Embora o art. 45 do Regimento Interno do CARF, de fato, preveja a pena de perda de mandato ao conselheiro que “deixar de observar enunciado de súmula ou de resolução do Pleno da CSRF”, os fatos revelam que o ocorrido esteve muito longe de se enquadrar nessa hipótese, eis que se tratou de manifestação de opiniões devidamente fundamentadas e irretocáveis sob o ponto de vista lógico-jurídico, ainda que com elas não se concorde. Além disso, a distinção manifestada pelos referidos conselheiros encontra guarida no Código de Processo Civil (art. 489, § 1º, inciso VI) e no Manual do Conselheiro do CARF, não havendo, portanto, qualquer ilegalidade em sua adoção.

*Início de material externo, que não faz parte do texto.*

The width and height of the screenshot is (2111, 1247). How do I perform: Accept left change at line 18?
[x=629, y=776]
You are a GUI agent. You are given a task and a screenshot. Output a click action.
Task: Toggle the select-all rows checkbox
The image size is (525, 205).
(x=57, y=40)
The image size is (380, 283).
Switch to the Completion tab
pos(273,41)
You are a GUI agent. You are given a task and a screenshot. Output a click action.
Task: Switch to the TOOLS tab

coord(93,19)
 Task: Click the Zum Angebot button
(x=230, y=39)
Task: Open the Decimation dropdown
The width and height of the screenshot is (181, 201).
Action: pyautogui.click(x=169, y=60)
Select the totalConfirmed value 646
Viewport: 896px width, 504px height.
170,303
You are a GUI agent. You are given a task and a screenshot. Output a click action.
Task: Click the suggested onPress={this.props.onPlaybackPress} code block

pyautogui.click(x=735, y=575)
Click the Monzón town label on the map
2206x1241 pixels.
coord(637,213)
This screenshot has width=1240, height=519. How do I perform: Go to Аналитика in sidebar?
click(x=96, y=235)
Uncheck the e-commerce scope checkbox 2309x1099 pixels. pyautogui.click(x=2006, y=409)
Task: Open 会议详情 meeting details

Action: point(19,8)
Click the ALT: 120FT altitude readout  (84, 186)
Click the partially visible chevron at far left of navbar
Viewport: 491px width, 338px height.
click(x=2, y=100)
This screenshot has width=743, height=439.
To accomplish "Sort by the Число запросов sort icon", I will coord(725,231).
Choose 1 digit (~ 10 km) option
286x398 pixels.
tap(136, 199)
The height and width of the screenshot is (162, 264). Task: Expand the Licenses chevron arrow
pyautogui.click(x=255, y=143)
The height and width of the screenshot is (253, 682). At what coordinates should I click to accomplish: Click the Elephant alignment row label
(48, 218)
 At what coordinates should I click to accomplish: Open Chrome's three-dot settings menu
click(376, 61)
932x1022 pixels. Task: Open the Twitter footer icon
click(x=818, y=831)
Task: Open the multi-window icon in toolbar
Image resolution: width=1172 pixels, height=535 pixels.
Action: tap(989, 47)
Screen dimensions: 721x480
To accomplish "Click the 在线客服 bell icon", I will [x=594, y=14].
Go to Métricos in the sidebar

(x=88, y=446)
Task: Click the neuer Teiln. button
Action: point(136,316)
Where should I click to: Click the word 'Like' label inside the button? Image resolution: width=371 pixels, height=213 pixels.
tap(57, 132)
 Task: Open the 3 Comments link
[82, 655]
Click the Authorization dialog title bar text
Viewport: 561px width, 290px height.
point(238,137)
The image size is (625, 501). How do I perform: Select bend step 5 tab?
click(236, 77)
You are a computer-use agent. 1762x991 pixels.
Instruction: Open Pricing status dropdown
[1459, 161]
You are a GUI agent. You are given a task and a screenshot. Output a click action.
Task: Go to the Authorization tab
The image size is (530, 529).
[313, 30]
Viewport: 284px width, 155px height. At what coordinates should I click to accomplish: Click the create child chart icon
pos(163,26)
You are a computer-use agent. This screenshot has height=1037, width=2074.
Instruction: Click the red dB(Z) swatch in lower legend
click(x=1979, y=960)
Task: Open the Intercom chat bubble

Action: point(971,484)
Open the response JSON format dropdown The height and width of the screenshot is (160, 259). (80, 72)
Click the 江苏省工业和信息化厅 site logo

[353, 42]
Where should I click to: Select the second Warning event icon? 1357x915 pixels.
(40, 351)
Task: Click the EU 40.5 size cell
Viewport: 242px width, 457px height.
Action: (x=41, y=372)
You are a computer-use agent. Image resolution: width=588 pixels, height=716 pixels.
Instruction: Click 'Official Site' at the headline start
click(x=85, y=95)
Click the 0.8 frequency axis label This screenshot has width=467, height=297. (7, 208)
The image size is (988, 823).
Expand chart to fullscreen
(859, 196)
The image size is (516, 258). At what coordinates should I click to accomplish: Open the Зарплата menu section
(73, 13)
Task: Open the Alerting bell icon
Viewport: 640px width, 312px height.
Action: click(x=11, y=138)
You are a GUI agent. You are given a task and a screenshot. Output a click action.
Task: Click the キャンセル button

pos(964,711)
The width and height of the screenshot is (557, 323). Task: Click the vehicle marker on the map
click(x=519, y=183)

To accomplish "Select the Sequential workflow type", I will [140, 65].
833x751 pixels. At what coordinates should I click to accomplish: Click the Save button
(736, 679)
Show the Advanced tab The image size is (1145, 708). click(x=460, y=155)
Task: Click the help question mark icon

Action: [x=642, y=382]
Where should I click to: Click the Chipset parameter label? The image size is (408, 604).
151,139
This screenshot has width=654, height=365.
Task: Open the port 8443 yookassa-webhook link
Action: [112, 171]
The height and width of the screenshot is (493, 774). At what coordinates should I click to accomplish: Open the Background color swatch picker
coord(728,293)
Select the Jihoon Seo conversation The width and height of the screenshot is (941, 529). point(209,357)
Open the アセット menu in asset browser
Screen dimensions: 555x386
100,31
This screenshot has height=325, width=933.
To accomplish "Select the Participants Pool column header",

Por tudo isso, a ameaça perpetrada pelo Presidente da Turma representou uma afronta à liberdade, à imparcialidade e à independência dos julgadores, bem como maculou o devido processo legal e o próprio estado democrático de direito, que não convive com atitudes autoritárias e intolerantes no seio de um órgão julgador que serve aos interesses da sociedade.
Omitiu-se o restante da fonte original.